■ **WHAT TO WORK ON**: Could you show each line of the records that contains the word "agent"?

■ **Records drawn from a dataset**:
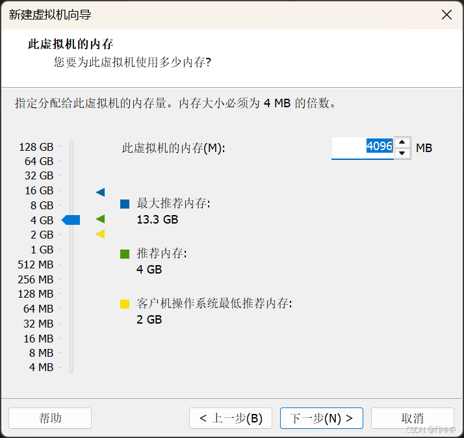The width and height of the screenshot is (464, 438).
Task: Click the yellow minimum memory arrow marker
Action: (100, 234)
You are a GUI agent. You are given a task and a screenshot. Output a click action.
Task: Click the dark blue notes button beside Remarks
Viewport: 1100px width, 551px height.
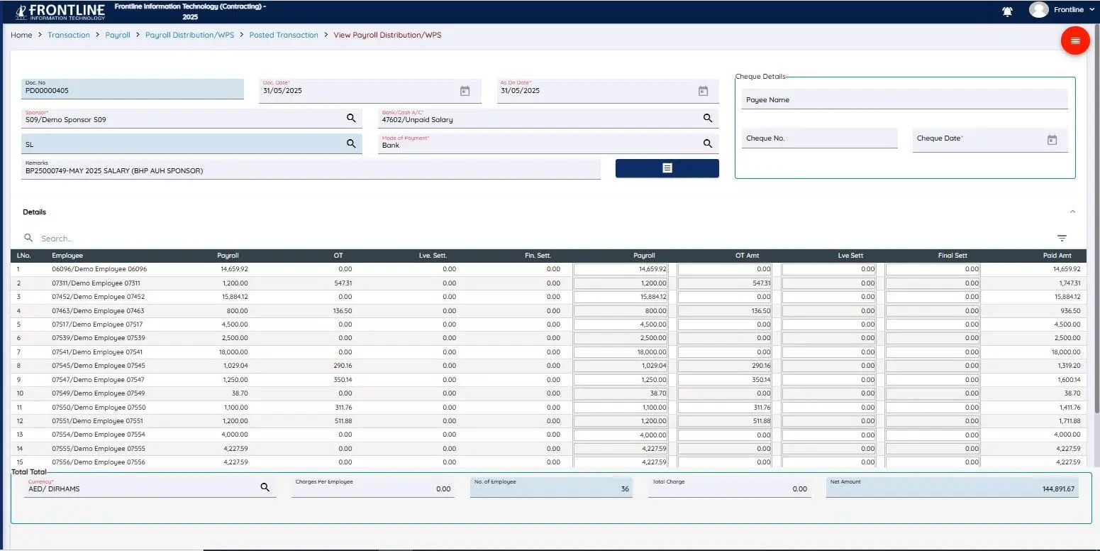tap(667, 168)
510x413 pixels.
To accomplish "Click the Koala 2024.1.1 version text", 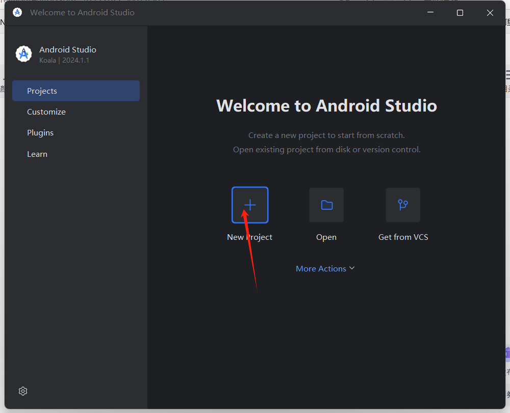I will pos(64,60).
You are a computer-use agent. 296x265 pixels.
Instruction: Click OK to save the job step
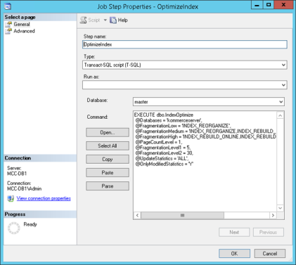234,254
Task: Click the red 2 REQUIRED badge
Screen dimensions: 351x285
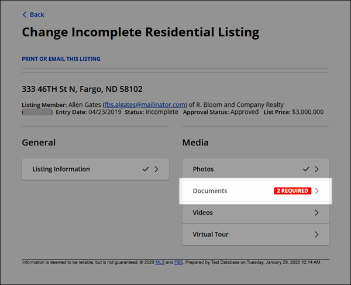Action: (x=293, y=191)
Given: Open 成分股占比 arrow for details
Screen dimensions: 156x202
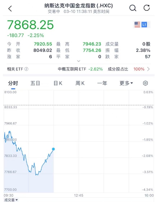Looking at the screenshot, I should point(148,69).
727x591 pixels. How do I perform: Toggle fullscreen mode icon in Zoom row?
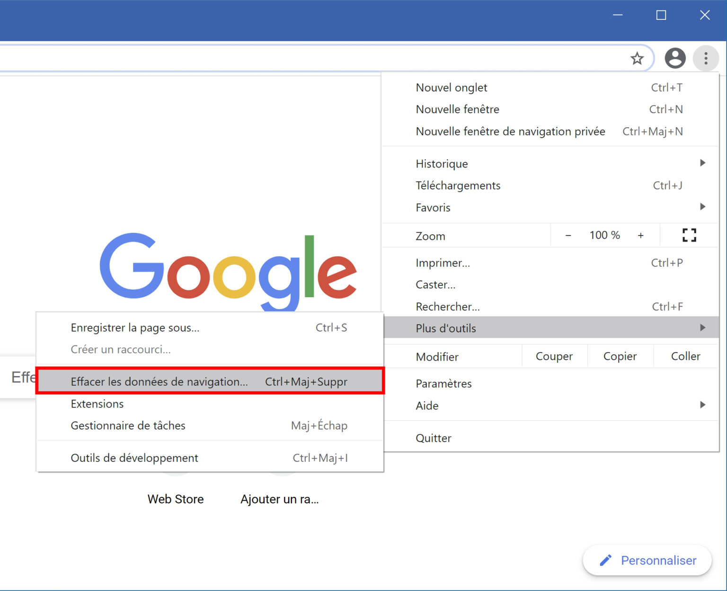689,235
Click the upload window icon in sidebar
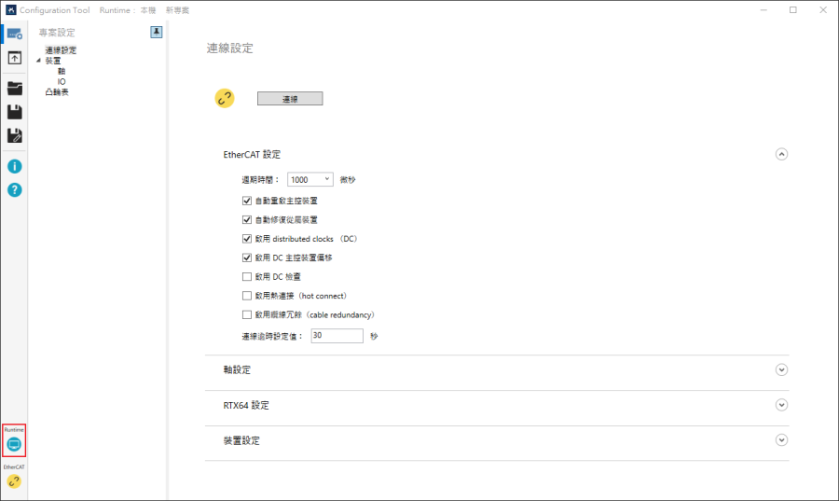Screen dimensions: 839x501 (x=14, y=58)
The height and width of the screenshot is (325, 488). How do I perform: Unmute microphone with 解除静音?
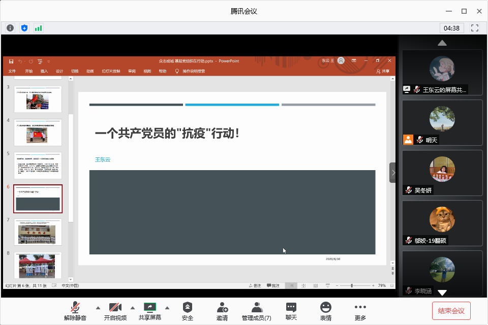[75, 311]
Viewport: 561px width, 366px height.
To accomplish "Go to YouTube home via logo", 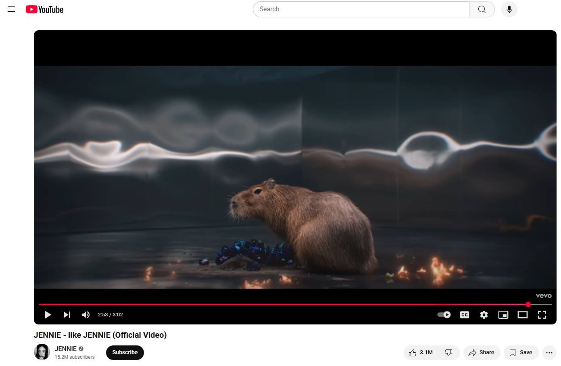I will pyautogui.click(x=44, y=9).
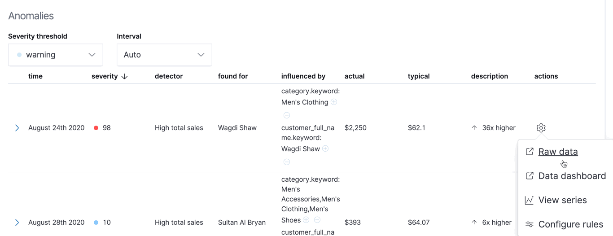Image resolution: width=613 pixels, height=236 pixels.
Task: Click the gear actions icon for Wagdi Shaw row
Action: point(541,128)
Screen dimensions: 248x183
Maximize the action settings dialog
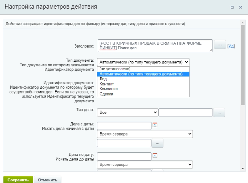coord(232,7)

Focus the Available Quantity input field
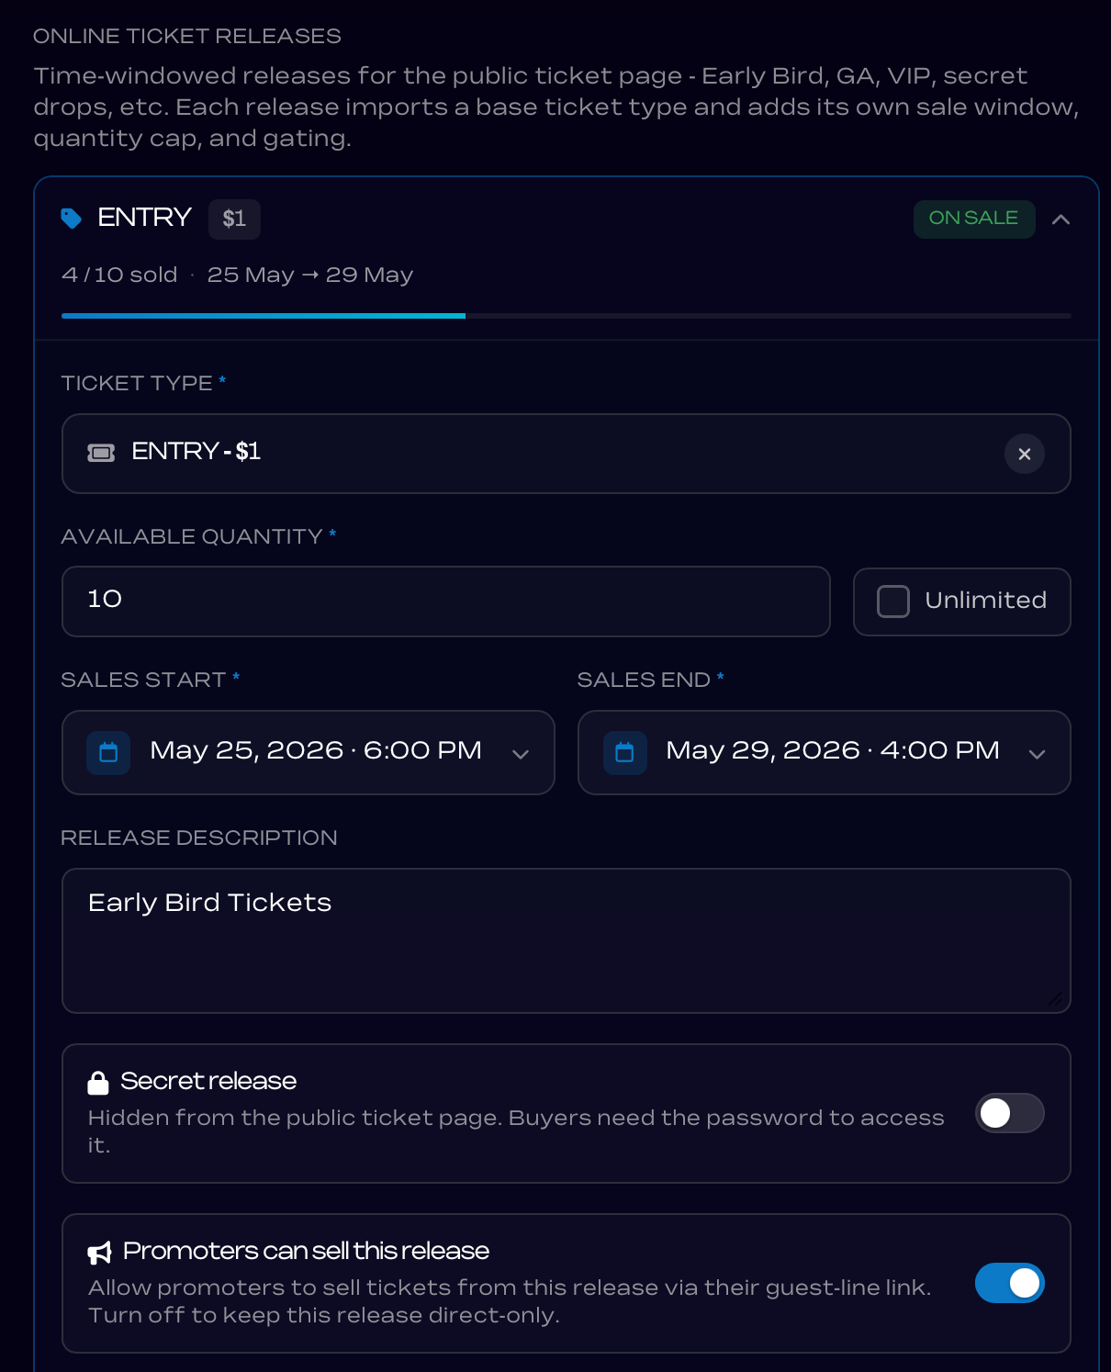pyautogui.click(x=446, y=602)
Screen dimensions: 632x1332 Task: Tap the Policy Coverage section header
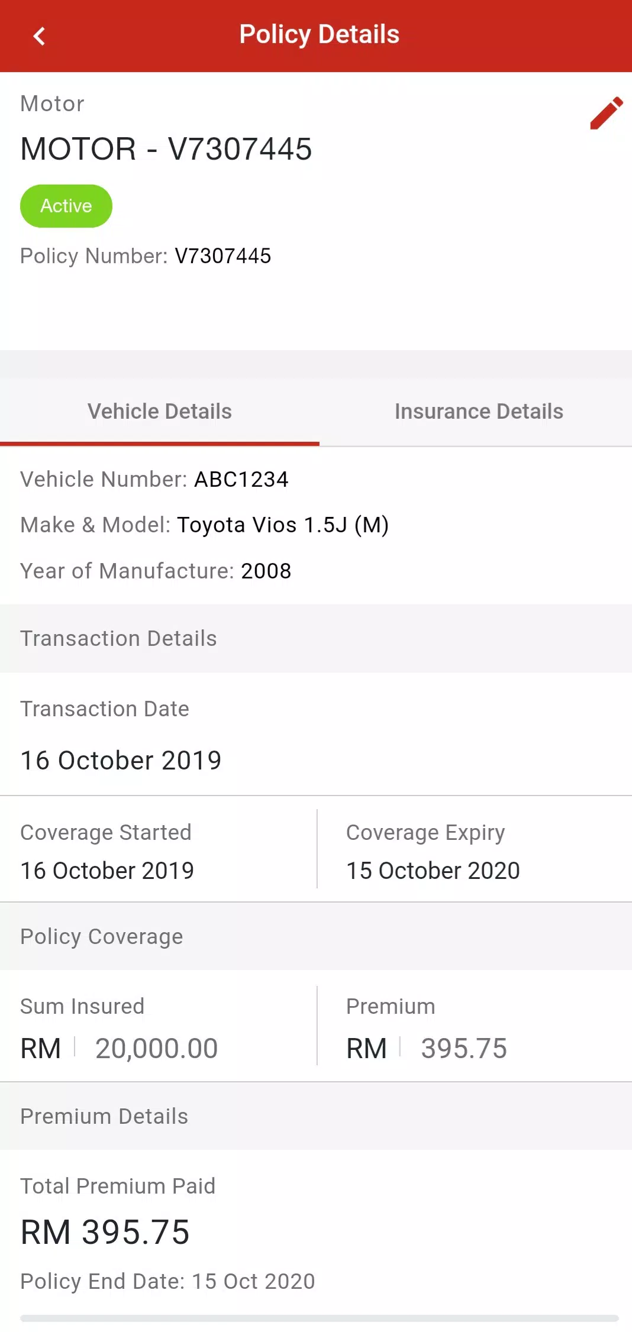coord(316,936)
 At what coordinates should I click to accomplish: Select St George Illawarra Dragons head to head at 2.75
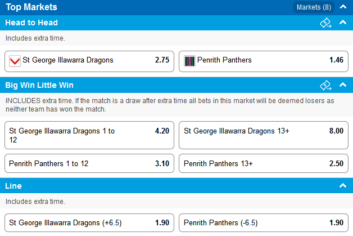(89, 61)
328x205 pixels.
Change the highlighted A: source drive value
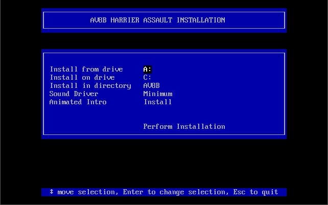(148, 70)
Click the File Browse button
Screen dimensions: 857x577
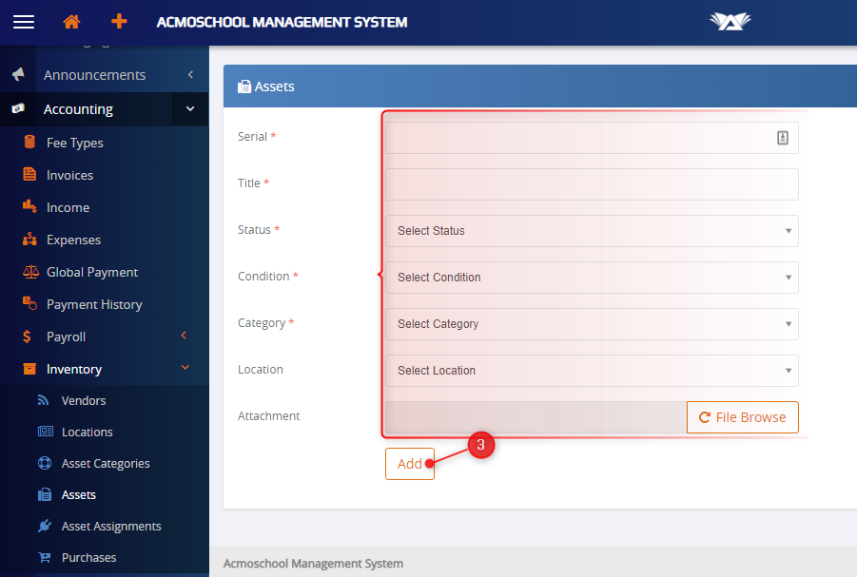742,417
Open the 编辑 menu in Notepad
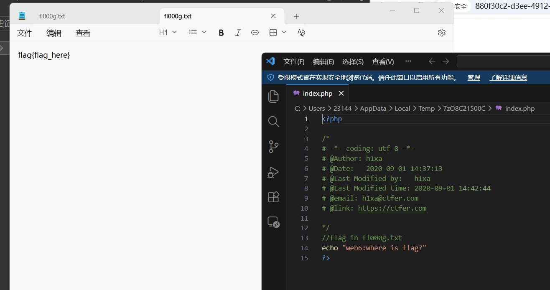This screenshot has height=290, width=550. click(x=53, y=33)
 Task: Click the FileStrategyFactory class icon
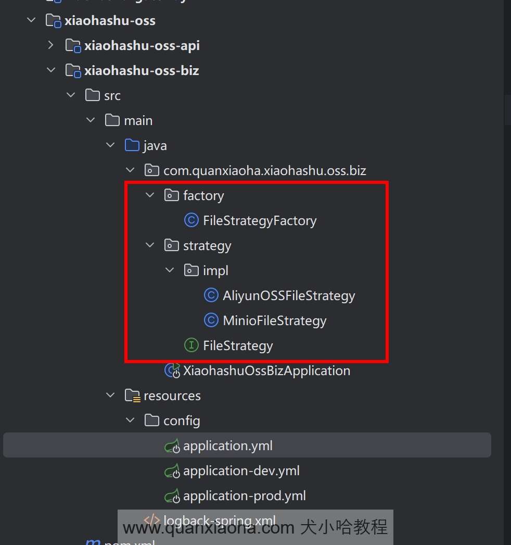(191, 220)
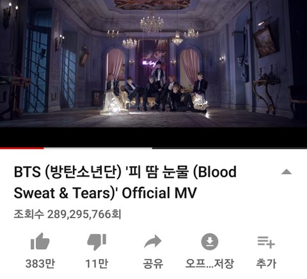Click the 조회수 289,295,766회 view count
This screenshot has height=279, width=307.
tap(67, 214)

■ **PROBLEM SOLUTION**:
You are a GUI agent. You are given a task and a screenshot. Output a click action.
You are a computer-use agent. 296x265 pixels.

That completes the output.